If a packet matches no class for ACL action discard or forward, the match processing is as follows. Packet classification included within queue mapping policy is processed top-down. When a packet is found to match a class, no further match processing is performed. That is, a packet can only belong to a single class, and it is the first one to which a match occurs.
If a packet is found to match a class for ACL action discard or forward, the match processing is as follows:
When a packet is found to match a class for action discard, then the switch will discard the packet and will not match the remaining ACLs.
When a packet is found to match a class for action forward, then the switch will forward the packet according to the CoPP forward class firstly matched and will not match the remaining ACLs.
When a packet directed to switch CPU matches none of the defined firewall filter rule, it is automatically mapped to CPU queue 0.
The mapping relationships between the firewall filter rule and CPU queue are:
One or more firewall filter rules can be mapped to one CPU queue (n to one mapping).
Each firewall filter rules can be matched to at most one queue.
CoPP uses WRR (Weighted Round Robin) to schedule packets in queues.
In order to ensure every queue has certain servicing time, WRR uses a round robin scheduling algorithm between the queues.

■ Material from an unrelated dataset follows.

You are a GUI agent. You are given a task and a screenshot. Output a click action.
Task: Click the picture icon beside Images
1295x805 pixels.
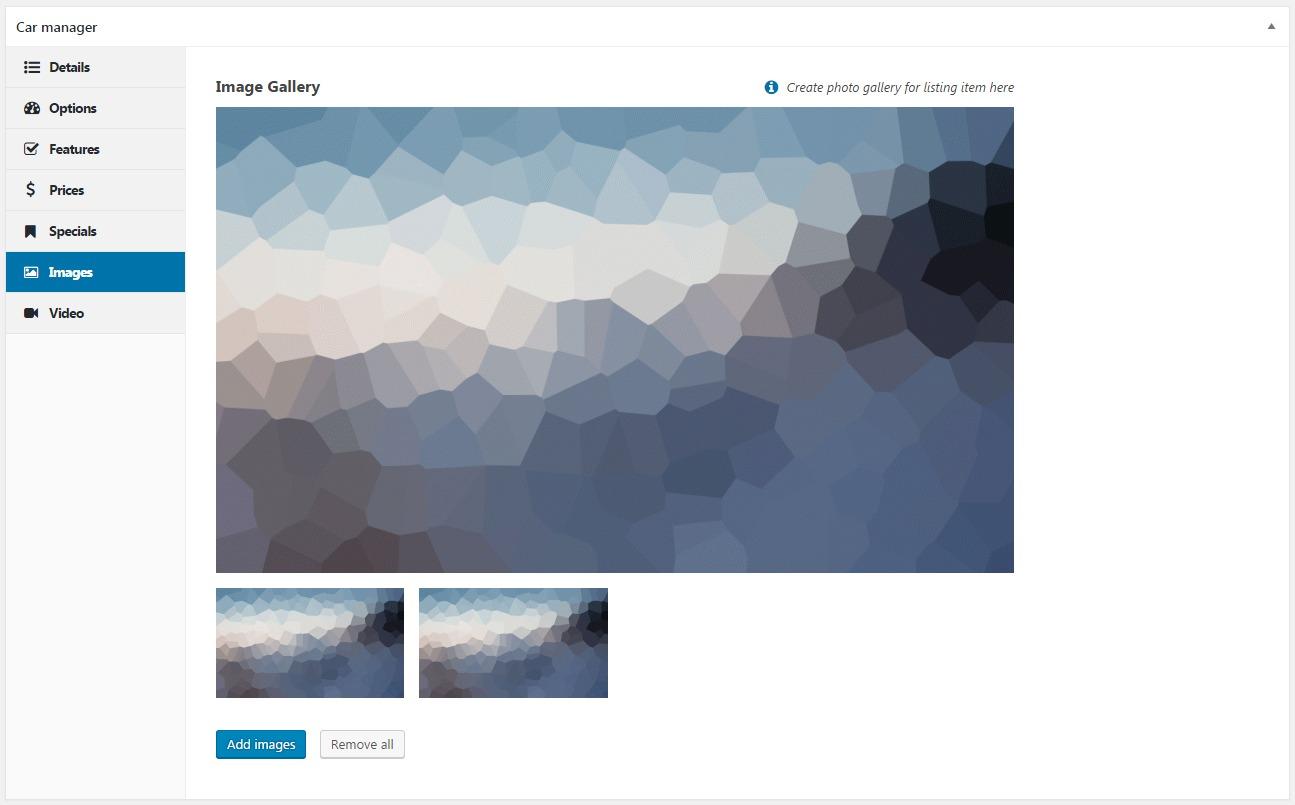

When the scheduler mode is WRR, every queue can have a weighted value, which is also known as scheduling weight. Scheduling weight implies that when the egress port schedules the queue messages a proportion of scheduling resources are to be used. Scheduling unit is Kbps. The example of a WRR scheduling algorithm is as follows:
On the 1000 Mbps egress port, the scheduling weights of eight queues are 5, 4, 3, 3, 2, 1, 1, 1; this ensures that even the lowest priority queue gets bandwidth.
The calculation method is as follows:
1/ (5+4+3+3+2+1+1+1)*1000 Mbps=50 Mbps.
This can help avoid the problem of packets in the lower priority queues not getting service for longer periods of time. The advantage is that although the queue scheduling uses round robin scheduling, every queue does not distribute at a fixed service time: if a queue is empty, the next queue should be scheduled immediately. In this way, it makes full use of bandwidth resources. When using WRR scheduling algorithm, user can define the weighted value for each queue.
Queue shaping adjusts the rate of traffic to switch CPU. It helps to reduce traffic bursts so that packets can be transmitted at a stable rate through to CPU. For queues of different priorities, the device can provide differentiated services using different queue shaping parameter settings of Max-bandwidth-pps and Min-bandwidth-pps.
Max-bandwidth-pps: Max-bandwidth-pps is the maximum packet processing rate of a CPU queue in packets per second (PPS). If there is heavy traffic on the interface caused by malicious attacks or network exceptions, the CPU will be overloaded and services would be interrupted. In order to avoid this situation, user can set Maximum bandwidth to the CPU queue for queue shaping.
Min-bandwidth-pps: Minimum bandwidth means a guaranteed bandwidth of CPU queue for packets in pps. The total value of min-bandwidth-pps of all activated queues should be less than CPU-affordable bandwidth, which should be the maximum bandwidth threshold to the CPU which is different depending on the platform.